Les précaires

Publié le  06.05.2011

De la rue Dansaert à la rue de Laeken en passant par la rue de Flandre, trois évènements marquent ma journée ensoleillée à Bruxelles. (1) Rue Dansaert, on accroche d'énormes lettres noires sur fond blanc : K U N S T E N F E S T I V A L D E S A R T S. Vingt-deux lettres qui se balancent dans le vide signalant que c'est là, dans la plus branchée des rues de la capitale, qu'il faudra (qu'il aurait déjà fallu) acheter ses tickets pour le plus couru des festivals international et bicommunautaire (au passage, pied de nez à Monsieur Bart Albert Liliane De Wever). BELA me propose d'écrire quelques billets en ligne, six spectacles au choix, tickets d'entrée non compris. Sur un ton légèrement pléonastique, je m'insurge : « Pas de ticket/pas de billet ! » J'apprends qu'Antoine Laubin - artiste, auteur et critique de la scène qui ne recule devant aucun sacrifice - va, lui, pouvoir écrire ses billets parce qu'il a déjà acheté son pass (130€). Ses six billets BELA (6 x 25€ = 150€) lui permettront d'aller au Kunst et d'avoir 20€ d'argent de poche. Le veinard ! (2) Rue de Laeken, à la Tentation (qui ne nous délivre pas du mal), 300 personnes se réunissent autour du thème "Monde(s) précaire(s).
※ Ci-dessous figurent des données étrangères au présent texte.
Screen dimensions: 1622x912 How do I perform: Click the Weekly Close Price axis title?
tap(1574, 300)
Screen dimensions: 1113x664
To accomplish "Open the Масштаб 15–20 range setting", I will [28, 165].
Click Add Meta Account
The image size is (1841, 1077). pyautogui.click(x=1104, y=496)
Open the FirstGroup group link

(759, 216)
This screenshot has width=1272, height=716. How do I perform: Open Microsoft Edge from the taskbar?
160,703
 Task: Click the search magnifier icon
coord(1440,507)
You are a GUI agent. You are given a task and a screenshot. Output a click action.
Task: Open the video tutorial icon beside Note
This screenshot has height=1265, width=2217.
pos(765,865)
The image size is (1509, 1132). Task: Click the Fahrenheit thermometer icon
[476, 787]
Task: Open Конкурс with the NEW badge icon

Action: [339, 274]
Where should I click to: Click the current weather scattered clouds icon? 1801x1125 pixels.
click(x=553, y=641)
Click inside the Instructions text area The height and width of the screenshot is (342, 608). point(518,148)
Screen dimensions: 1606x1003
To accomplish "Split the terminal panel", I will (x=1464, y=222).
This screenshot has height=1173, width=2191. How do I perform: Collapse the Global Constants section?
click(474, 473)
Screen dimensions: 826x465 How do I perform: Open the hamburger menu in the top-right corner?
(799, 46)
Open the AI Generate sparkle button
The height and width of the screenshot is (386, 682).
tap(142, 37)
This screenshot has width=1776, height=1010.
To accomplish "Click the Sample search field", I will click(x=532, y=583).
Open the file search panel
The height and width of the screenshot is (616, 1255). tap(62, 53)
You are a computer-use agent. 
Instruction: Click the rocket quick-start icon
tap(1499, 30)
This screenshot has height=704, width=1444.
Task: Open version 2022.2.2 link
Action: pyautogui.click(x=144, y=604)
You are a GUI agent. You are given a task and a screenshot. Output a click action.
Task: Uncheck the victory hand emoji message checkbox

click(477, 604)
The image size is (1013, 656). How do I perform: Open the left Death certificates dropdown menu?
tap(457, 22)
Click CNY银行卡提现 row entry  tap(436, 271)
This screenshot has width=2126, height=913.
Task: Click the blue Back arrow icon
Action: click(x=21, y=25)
Comment vivre et survivre dans une société de fou(s) ?" Pierangelo Di Vittorio, professeur de philosophie, nous apprend que « les précaires sont des êtres flottants peu à l'aise dans la société, mais travaillant beaucoup pour garder et entretenir ce fragile lien avec une société qui ne leur rend pas la vie facile ». (Là, j'ai une petite pensée pour Antoine L. et tous les Antoine précaires du secteur culturel). À la tentation, on ajoute que les pauvres (qui sont aussi précaires, mais pauvres en plus) « préfèrent » se réfugier dans la solitude. Et parce que l'envie et les besoins s'estompent petit à petit, ils finissent par se perdre dans l'oubli. « Heureusement, ils ne manquent à personne ». Entrée : 80€ pour les professionnels, gratuit pour les non-professionnels (nommés aussi « usagers » ou bénéficiaires de service sociaux). Gratuit donc pour tout ceux qui sont usés et âgés avant l'âge, les pauvres quoi. (3) Rue de Flandre, dans ma Bellone aimée, Georges Banu, mon directeur de mémoire, se propose de redorer le blason des artistes de l'Est à travers sa « réécriture d'un Retour de l'Est qui s'attaquerait à la conviction d'une dérive généralisée des pays de l'est et de la supériorité de l'Occident." Invités, des gens de l'Est et des autres : Krzysztof Warlikowski, Anton Kouznetsov, Felix Alexa et Jean-Pierre Thibaudat. Que du beau linge, et, en plus c'est gratuit pour les professionnels et les non-professionnels… Ma journée s'achève, le ciel est clair, on annonce 22° pour demain. Maintenant, il faut écrire, c'est-à-dire tricoter des liens originaux entre ces trois évènements, tout en restant dans le cadre du billet demandé (25€). Sur quel sujet encore ? Ah oui, le travail de l'écriture… Et bien, je bloque ! Je sens qu'à trifouiller les mêmes sujets précaires, on va encore me traiter de poulbot, alors que je ne suis qu'une poule moche ayant rompu son lien flottant en refusant de payer pour travailler. À moins qu'écrire ne soit pas du travail ?

***

Vous avez une arme! Ecrivez !
Car depuis, j'ai les tickets et vous, vous aurez les billets.